Siedlarz defined another way that e-commerce drives sales. "We have many licensees for our technology. But this is mainly for use within businesses. The process of purchasing products on the Internet has not been painful enough to give consumers a reason to embrace the technology. When they feel the pain, they will open their arms to biometric ID. Many consumers had problems with Internet purchases during recent Christmas seasons. Internet sales have not been perfected. There is still a need for user identification technology to ensure security. Businesses have already accepted the technology, and consumers will accept it soon."
Access control for buildings and restricted areas and computer access are the two big markets for biometric ID, according to Kuperstein. "We've seen great movement in both areas," said Kuperstein. "Access control is probably the bigger of the two markets, judging by current sales. However, the computer access market offers more potential because there are more security issues with computers than there are with buildings."
Kuperstein estimates the total biometric market for 2000 to reach $200 million in sales. He said overall industry growth should be in the 50% to 80% range. Sales of facial recognition technology should grow 300%, according to Kuperstein's estimation. "All of a sudden, we are having requests for pilot programs," he told SCAN/DCR. "We have had 30 requests in the past three months. The financial and medical industries have shown tremendous interest in facial recognition products."
Speech recognition vendor Perez-Mendez predicts a whopping 400% growth in SyVox sales. However, he noted that the starting numbers are still relatively small. He would not tell us exactly how small.

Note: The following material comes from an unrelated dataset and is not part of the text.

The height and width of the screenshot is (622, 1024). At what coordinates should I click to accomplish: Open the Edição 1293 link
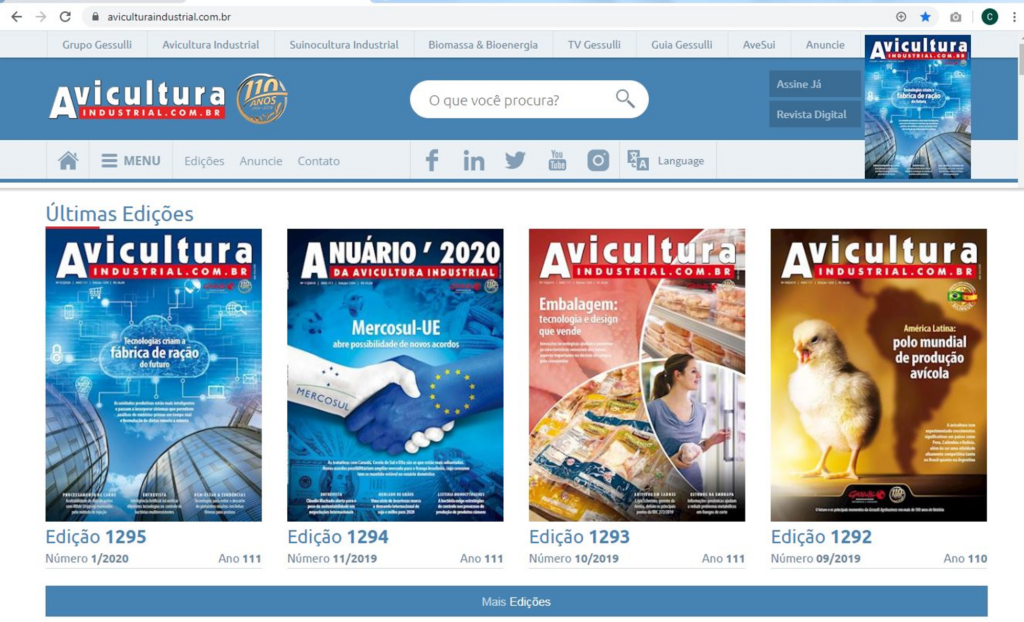tap(579, 536)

SyVox now has ROI (return on investment) figures available for its potential customers, and that should help boost sales. Perez-Mendez said the average ROI is six to 12 months. The maximum ROI is 18 months. "Speech recognition is not perfect," he told us. "It is designed around state-of-the-art technologies. We must overcome its limitations and make it pleasant for users."

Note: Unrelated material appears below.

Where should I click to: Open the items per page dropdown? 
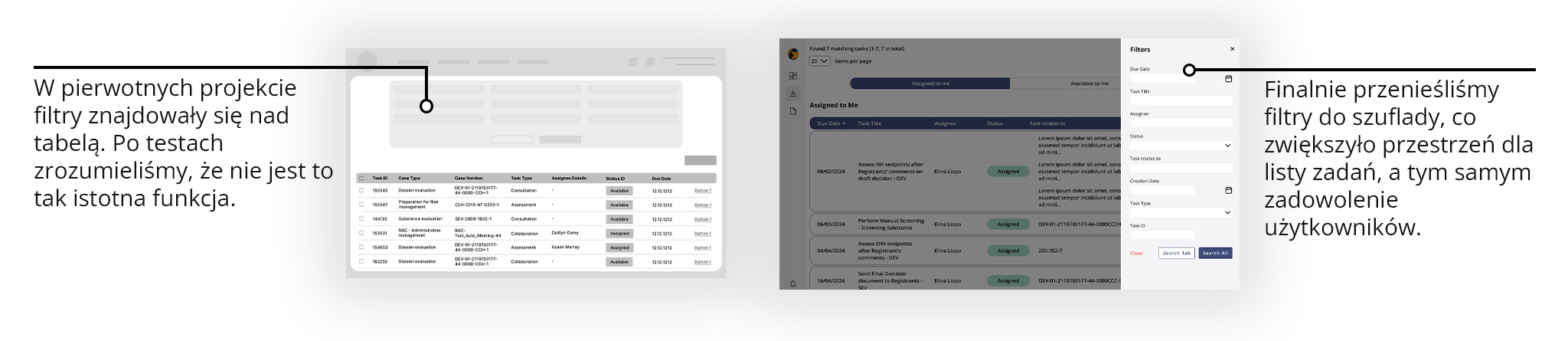tap(819, 61)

has featured recently articles on smart cards and their use in computer security. We asked IriScan's Siedlarz if biometrics is a threat to smart cards. "Not in the least," Siedlarz replied. "Smart cards store information. Biometric devices do not.
"Encryption secures data. Biometrics secures the identity of the user. Biometrics, encryption, and smart cards come together nicely. We have a saying that goes like this, ‘We make dumb cards smart and smart cards brilliant.'"
Finally, Siedlarz stated, "2002 to 2004 will be the heavy growth years for the biometric industry. We have a four-step plan for promoting our biometric technology. Get it out there, prove it, push it, and have the rest of the AIDC industry build complementary platforms."
Comment: It should be clear to most players in our industry that biometric ID will play an important part in e-commerce systems. To do business online, we must be sure who we are doing business with. We are unsure if any particular form of biometric ID will become the dominant technology. RFID has many variations and frequencies for multiple applications. Perhaps biometric technologies will do likewise. Watch for major sales in the next two to five years.